Tax Deduction vs. Tax Credit

As we near the end of the year, you’ll probably see a lot of websites talk about some smart year-end tax moves you should make. All of the tips fall into one of two categories – accelerating tax deductions and credits or delaying income. When you start reading the tips in the first category, accelerating tax deductions and credits, it’s important to understand the difference between the two because it could impact your decision.

What’s the difference between a tax deduction and a tax credit? You might think the two are interchangeable but they aren’t. A tax deduction is something that reduces how much taxable income you claim. A tax credit is something that directly reduces how much tax you owe.

Tax Deduction: Mortgage Interest Deduction

Let’s take an example of a popular tax credit – the mortgage interest deduction. If you own a home and have a mortgage, you are making monthly payments towards the loan. Part of your payment is towards principal and part of it is towards the interest on the mortgage loan. In general, your mortgage interest will be tax deductible. Let’s say you make $5,000 in mortgage interest payments for 2009 and you earn $50,000 a year. You are able to deduct $5,000 from your income so that it appears, for tax purposes, that you only made $45,000 a year.

Since you are in the 15% marginal tax bracket, according to the 2009 Federal income tax bracket, your actual savings is 15% on the $5,000 – or $750. You can measure the financial benefit of a deduction by multiplying it by your marginal tax rate.

piggy samTax Credit: Hope Credit

Let’s compare the mortgage interest deduction to the Hope credit. The Hope credit is an education credit that allows you to claim 100% of the first $1,2000 of qualified education expenses and 50% of the next $1,200, for a total of $1,800. A credit is a straight reduction of your taxes owed, rather than a reduction of your taxable income, so the $1,800 credit means you pay $1,800 less on your taxes.

For refundable tax credits, if you would otherwise owe less than $1,800, you get the difference back as a refund! Unfortunately, the Hope credit isn’t a refundable tax credit (there are only five: the Additional Child Tax Credit, the Earned Income Credit, the Excess Social Security and RRTA Tax Withheld Credit, the First-time Homebuyer credit, and the Health Coverage Tax Credit).

For an intents and purposes, the financial benefit of a tax credit is the value of the tax credit.

Which Is Better?

It’s really not a question of which one is better because you don’t get to choose what a particular expense is. Something that is a tax deduction can’t be a tax credit, so you never really have a choice in the matter! If you’re starting to think that tax deductions are bad, because they only reduce your income, and tax credits are always better, there are some cases where it’s a little better if something is a tax deduction.

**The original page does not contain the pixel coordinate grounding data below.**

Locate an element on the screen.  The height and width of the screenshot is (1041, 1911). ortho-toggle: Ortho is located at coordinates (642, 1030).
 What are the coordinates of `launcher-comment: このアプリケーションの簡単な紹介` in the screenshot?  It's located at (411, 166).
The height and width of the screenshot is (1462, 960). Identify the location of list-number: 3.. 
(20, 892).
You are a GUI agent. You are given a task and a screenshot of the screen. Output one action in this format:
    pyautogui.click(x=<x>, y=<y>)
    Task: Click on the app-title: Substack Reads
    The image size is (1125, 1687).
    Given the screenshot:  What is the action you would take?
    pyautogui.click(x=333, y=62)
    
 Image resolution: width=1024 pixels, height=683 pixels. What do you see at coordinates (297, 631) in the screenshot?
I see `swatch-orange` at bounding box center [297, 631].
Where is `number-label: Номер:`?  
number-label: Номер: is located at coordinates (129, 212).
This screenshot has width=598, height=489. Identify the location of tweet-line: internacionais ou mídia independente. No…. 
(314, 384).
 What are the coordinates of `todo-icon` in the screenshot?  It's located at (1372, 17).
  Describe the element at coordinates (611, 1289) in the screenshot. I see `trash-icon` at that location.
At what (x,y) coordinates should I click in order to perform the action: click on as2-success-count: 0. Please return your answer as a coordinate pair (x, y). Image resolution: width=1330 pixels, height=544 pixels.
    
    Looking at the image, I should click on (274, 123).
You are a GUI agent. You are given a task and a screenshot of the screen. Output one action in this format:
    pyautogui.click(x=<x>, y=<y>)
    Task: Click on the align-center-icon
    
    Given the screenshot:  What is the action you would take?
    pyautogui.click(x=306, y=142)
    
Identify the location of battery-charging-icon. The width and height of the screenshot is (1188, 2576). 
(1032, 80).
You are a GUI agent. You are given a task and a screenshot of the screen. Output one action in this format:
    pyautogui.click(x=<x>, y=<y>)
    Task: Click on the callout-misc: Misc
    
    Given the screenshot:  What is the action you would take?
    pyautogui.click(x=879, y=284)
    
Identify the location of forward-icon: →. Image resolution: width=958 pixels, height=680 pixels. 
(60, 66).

The Roth IRA account is a great retirement account only available to those who earn under a certain income limit. For single filers, if you earn more than $120,000, then you won’t be able to contribute to a Roth IRA. You can use tax deductions, such as contributions to a qualified 401(k), to reduce your adjusted gross income so that you would be eligible for the Roth IRA. Tax deductions, unlike tax credits, can be used in this way to open up some opportunities otherwise unavailable to you.

It’s not uncommon for people to mistake the two because IRS terminology was never designed to be clear and easy to understand. It’s usually only important for you to understand it when you’re making year end tax decisions because you won’t be able to mix up the two when you prepare your taxes, especially if you use a tool like TurboTax.

Comments (3) Leave your comment

  1. Notice what you wrote here (emphasis mine, in both cases):

    “Let’s take an example of a popular tax CREDIT – the mortgage interest DEDUCTION.”

    This is an unfortunate (and confusing!) thing to say in an explanation of the difference between a tax credit and a tax deduction, don’t you think? When one comes across this sort of thing enough times and places — which one DOES — it’s no wonder why people “think the two are interchangeable”.

    In all fairness, though, I must say that your explanation is replete with enough OTHER clarification to make it useful, nonetheless. So, thank you!

  2. I have used Turbo tax for the last five years, and was always very satisfied. This year it is a piece of crap. I have always done two returns, it will not allow me to do the second one. When I ask for help it tells me only one per free copy. I paid $54.00, good American currency, however you don’t seem to make that distinction.

    When I print out the return, the state signature copy is nothing but gobbleteguck. How in the world can I send it to the Board of Equalization. Not only that it won’t stop printing.

    The idea that I should pay an extra $19.95 for e-filing is insane, lets see $19.95 vs 44 cent stamp, no contest.

    I am your product, and I will never buy it again. I don’t need the stress, trying to make it work.